Zurück zum Anfang?

Das offene Ende des "Decameron"
Von Literaturwissenschaftlerin PD Dr. Pia Claudia Doering (Romanistik)

Die Erzählergemeinschaft in der Kirche Santa Maria Novella, in: Giovanni Boccaccio, Decameron, MS italien 63, fol. 8r
© Bibliothèque nationale de France

Das Ende einer Epidemie darzustellen, scheint für die Literatur kein besonders zentrales Anliegen zu sein, wie die Beispiele in Martina Wagner-Egelhaafs Dossier-Beitrag „Ende ohne Ende? Wie die Literatur das Ende von Epidemien darstellt“ anschaulich belegen. Boccaccios Decameron fügt sich diesem Befund ein: Den Anfang der Novellensammlung bildet die ausführliche und drastische Beschreibung der Pest und des aus ihr resultierenden Zusammenbruchs der städtischen Ordnung von Florenz. In der Kirche Santa Maria Novella findet die Erzählergemeinschaft, bestehend aus sieben jungen Frauen und drei jungen Männern, zusammen und beschließt, die Stadt zu verlassen und Schutz auf ihren Landgütern im contado zu suchen. Als Zeitvertreib wählen sie das Erzählen von Novellen, das sie durch eine spezifische Ordnung strukturieren: An jedem der zehn Erzähltage werden zehn Geschichten vorgetragen, und jedes Mitglied der geschlossenen Gesellschaft ist einen Tag lang Königin bzw. König und verfügt in dieser Funktion über das Privileg, ein Tagesthema vorzugeben. Die strenge Ordnung, von der nur Dioneo, das enfant terrible der Gruppe, eine Ausnahme erwirkt, bildet einen Gegenentwurf zum Chaos in Florenz.

Nach dem Vortrag der 100. Novelle kehren die jungen Leute in ihre Heimatstadt zurück, und zwar an den genauen Ausgangspunkt ihrer Unternehmung, in die Kirche Santa Maria Novella:

E come il nuovo girono apparve, levati, avendo già il siniscalco via ogni lor cosa mandata, dietro alla guida del discreto re verso Firenze si ritornarono; e i tre giovani, lasciate le sette donne in Santa Maria Novella, donde con loro partiti s’erano, da esse accommiatatosi, a’ loro altri piaceri attesero, e esse, quando tempo lor parve, se ne tornarono alle lor case.

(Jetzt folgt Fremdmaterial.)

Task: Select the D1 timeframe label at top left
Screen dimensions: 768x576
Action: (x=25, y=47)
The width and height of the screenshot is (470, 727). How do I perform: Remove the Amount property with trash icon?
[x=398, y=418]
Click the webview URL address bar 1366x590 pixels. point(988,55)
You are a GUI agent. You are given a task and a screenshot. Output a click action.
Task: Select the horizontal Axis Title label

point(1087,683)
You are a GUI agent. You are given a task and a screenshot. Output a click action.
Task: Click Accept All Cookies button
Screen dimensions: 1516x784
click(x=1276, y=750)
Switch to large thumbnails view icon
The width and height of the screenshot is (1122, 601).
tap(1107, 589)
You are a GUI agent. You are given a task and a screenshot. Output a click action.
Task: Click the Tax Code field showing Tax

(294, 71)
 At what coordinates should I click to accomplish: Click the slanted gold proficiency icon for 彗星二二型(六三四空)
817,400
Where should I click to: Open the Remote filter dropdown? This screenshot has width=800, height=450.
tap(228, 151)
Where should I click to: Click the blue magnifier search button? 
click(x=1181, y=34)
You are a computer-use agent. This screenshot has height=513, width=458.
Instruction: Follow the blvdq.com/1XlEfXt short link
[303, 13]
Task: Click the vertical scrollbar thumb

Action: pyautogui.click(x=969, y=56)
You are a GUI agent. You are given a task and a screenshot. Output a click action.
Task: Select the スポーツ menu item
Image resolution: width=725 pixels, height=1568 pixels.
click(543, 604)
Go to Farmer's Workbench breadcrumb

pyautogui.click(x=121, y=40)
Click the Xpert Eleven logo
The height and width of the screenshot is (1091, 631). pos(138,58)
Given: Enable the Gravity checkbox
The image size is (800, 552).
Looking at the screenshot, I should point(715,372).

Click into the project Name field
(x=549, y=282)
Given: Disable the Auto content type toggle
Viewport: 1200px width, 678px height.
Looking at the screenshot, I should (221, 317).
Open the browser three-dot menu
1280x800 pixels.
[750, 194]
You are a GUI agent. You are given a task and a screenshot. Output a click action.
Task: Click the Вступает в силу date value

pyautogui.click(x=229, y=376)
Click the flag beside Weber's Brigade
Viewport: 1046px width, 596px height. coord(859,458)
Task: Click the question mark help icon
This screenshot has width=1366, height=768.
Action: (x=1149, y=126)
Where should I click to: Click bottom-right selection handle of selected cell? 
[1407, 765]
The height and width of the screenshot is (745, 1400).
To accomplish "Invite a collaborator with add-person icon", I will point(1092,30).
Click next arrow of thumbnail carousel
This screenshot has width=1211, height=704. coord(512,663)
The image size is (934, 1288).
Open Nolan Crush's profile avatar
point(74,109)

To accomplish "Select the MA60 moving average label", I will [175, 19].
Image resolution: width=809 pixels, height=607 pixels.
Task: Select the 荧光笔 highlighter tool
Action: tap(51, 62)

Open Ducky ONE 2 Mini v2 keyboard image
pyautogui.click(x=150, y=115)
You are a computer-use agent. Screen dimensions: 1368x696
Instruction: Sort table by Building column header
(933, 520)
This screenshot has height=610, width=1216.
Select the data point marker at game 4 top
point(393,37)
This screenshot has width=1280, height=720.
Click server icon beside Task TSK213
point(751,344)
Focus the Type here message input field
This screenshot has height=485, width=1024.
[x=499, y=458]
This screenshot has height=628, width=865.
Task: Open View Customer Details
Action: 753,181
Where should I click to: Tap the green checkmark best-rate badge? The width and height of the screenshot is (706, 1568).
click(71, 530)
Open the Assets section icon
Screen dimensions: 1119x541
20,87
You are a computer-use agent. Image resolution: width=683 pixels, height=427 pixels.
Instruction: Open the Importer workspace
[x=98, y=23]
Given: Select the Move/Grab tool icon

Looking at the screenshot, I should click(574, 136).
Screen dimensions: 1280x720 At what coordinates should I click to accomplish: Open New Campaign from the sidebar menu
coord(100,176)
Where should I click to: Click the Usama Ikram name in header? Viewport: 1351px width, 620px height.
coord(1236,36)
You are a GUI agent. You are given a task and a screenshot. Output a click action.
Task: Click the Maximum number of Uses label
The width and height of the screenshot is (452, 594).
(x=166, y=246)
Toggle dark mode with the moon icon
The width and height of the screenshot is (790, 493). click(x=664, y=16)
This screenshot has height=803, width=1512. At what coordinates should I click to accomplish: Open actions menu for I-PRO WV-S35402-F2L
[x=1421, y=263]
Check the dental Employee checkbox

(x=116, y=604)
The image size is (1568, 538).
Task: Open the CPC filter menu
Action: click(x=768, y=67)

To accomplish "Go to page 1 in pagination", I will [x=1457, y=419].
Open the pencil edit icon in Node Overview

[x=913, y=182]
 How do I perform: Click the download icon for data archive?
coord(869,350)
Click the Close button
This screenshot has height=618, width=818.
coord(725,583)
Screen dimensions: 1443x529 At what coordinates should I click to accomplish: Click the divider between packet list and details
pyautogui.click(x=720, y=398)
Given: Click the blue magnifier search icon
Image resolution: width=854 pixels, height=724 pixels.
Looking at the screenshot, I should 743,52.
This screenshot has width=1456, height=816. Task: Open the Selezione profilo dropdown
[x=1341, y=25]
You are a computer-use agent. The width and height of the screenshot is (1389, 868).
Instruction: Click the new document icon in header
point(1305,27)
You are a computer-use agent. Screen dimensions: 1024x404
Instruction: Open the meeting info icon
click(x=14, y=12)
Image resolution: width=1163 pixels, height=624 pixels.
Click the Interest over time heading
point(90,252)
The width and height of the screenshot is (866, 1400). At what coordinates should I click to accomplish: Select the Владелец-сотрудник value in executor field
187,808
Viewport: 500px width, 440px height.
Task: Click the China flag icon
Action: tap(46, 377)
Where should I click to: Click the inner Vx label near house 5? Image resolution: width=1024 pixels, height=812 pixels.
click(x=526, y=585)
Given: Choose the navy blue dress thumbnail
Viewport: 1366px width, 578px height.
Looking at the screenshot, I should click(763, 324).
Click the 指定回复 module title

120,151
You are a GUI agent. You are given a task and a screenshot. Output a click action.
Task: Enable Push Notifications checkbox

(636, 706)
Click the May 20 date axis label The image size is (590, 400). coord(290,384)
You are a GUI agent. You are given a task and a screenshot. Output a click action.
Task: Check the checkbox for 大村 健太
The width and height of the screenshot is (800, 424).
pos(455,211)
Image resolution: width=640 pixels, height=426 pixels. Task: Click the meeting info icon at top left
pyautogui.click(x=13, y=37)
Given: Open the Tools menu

Sobald der neue Tag erschien, erhoben sie sich, während der Seneschall ihr Gepäck bereits vorausgeschickt hatte, und kehrten unter der Führung des verständigen Königs nach Florenz zurück. Hier verließen die drei jungen Männer die sieben Damen in Santa Maria Novella, von wo sie mit ihnen aufgebrochen waren, nahmen von ihnen Abschied und gingen, wohin es ihnen gefiel. Die Damen aber kehrten, als es ihnen an der Zeit schien, in ihre Wohnung zurück. (Giovanni Boccaccio, Decameron, Übersetzung Karl Witte)

Der hier zitierte Schluss des Decameron markiert eine Rückkehr zum Anfang. Äußerlich hat sich nichts geändert, die Situation in Florenz hat sich binnen vierzehn Tagen nicht zum Besseren gewendet, ein Ende der Epidemie ist nicht in Sicht. Warum also kehren die jungen Leute zurück? Und warum wird ihre Heimkehr in das nach wie vor pestgeplagte Florenz – anders als ihre Flucht, die sie mit der naturrechtlichen Verpflichtung legitimiert haben, das eigene Leben zu bewahren – mit keinem Wort problematisiert?

Eine mögliche Antwort auf diese Fragen liegt in Boccaccios Bewertung des Erzählens, das im Decameron als remedium in Krisenzeiten präsentiert wird (siehe meinen Dossier-Beitrag „Boccaccios Decameron oder die Kunst des Erzählens als remedium gegen die Pest“). Vittore Branca, der große Boccaccio-Kenner und Herausgeber, hat den Erzählprozess im Decameron als „un vero itinerario catartico“ bezeichnet. Das Erzählen hat die jungen Leute aber nicht nur im Sinne der aristotelischen Katharsis von schädlichen Leidenschaften geläutert. In den Erzählungen wurden darüber hinaus die gesellschaftspolitischen, religiösen, rechtlichen und ökonomischen Verhältnisse in Florenz und anderen italienischen Städten einer kritischen Betrachtung unterzogen. So haben die Erzählerinnen und Erzähler nun zwar kein medizinisches Heilmittel gegen die Pest in der Hand, aber sie sind in ihrer inneren Haltung gestärkt und sensibilisiert gegenüber sozialen Missständen, die die städtische Ordnung bereits vor Ausbruch der Pest gefährdeten.